Jun 11, 2020 ⋅ 2 min read
Today the Ontario Securities Commision (OSC) released a report on Quadriga, the now bankrupt cryptocurrency exchange, highlighting the firm's fraudulent operations. The review, conducted in order to determine how the platform was run, what caused its collapse, and where the money went, found that Quadriga operated like a ponzi scheme. Although it has been widely speculated that the majority of investor losses resulted from Cotten’s death and lost keys, the OSC found that most of the losses actually resulted from Cotten’s fraudulent conduct.

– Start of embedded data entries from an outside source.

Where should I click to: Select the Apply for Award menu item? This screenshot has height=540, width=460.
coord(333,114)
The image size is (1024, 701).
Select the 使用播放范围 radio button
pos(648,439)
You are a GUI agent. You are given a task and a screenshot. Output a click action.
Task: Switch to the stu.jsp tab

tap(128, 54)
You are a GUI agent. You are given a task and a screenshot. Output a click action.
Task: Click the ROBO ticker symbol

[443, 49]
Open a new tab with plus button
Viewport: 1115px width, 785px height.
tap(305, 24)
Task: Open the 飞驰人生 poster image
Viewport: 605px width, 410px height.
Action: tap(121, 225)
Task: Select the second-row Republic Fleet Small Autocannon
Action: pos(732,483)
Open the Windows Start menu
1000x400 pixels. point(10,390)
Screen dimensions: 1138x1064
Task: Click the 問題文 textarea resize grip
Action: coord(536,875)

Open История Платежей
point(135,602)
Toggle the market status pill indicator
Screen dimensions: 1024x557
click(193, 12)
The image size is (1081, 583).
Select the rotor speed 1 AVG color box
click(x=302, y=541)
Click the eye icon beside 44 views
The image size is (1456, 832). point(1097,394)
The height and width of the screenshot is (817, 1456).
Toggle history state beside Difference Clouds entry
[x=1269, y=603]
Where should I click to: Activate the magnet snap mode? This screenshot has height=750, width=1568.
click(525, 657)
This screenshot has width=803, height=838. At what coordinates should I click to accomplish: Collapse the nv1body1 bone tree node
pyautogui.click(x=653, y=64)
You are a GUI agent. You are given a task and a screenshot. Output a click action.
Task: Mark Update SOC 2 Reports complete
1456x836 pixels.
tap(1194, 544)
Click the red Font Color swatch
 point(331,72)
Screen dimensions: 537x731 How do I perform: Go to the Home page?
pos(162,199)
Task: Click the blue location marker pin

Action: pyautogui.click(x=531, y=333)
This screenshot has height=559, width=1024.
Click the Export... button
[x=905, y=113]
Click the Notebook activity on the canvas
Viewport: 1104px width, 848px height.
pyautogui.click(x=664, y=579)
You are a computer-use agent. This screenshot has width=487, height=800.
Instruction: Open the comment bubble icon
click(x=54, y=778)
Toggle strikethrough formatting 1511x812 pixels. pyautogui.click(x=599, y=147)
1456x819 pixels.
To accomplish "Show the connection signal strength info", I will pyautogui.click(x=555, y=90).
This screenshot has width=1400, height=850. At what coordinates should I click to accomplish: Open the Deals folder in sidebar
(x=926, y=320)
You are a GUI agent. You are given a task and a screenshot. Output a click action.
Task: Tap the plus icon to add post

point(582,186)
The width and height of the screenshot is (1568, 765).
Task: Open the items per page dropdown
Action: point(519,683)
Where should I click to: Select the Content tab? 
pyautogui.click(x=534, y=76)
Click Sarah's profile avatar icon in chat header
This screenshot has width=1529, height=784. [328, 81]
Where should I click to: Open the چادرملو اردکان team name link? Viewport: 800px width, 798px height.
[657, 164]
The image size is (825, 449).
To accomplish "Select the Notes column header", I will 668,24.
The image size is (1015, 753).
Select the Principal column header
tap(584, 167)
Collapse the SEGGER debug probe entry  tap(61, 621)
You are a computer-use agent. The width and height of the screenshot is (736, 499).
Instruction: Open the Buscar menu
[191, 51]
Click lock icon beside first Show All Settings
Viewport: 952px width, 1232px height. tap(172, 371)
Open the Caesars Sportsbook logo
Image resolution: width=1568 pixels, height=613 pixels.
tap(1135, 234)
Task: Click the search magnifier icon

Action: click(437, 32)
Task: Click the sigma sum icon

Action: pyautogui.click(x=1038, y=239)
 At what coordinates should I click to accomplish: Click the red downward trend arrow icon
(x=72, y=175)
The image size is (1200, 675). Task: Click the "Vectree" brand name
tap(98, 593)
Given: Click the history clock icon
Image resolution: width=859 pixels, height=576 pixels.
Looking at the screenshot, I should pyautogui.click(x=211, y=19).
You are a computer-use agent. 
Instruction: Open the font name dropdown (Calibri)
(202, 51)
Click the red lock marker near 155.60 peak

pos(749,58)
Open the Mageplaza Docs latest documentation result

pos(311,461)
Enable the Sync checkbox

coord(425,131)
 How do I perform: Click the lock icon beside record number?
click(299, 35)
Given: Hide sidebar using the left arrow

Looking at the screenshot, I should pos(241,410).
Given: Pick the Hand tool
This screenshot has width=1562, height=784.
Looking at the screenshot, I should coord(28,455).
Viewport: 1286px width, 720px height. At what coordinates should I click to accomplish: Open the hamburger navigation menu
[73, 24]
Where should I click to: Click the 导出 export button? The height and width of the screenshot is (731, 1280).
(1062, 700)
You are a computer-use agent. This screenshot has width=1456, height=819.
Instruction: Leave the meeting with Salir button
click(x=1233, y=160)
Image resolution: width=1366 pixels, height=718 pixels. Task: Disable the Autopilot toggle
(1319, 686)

“The bulk of the asset shortfall—approximately $115 million—arose from Cotten's fraudulent trading on the Quadriga platform. Cotten opened Quadriga accounts under aliases and credited himself with fictitious currency and crypto asset balances which he traded with unsuspecting Quadriga clients. He sustained real losses when the price of crypto assets changed, thereby creating a shortfall in assets to satisfy client withdrawals. Cotten covered this shortfall with other clients’ deposits. In effect, this meant that Quadriga operated like a Ponzi scheme.”
Cotten not only sustained losses on his own platform, but also misappropriated clients' cryptocurrencies. The OSC found evidence that Cotten regularly moved clients’ crypto off the Quadriga platform and into accounts he had opened on other crypto trading platforms.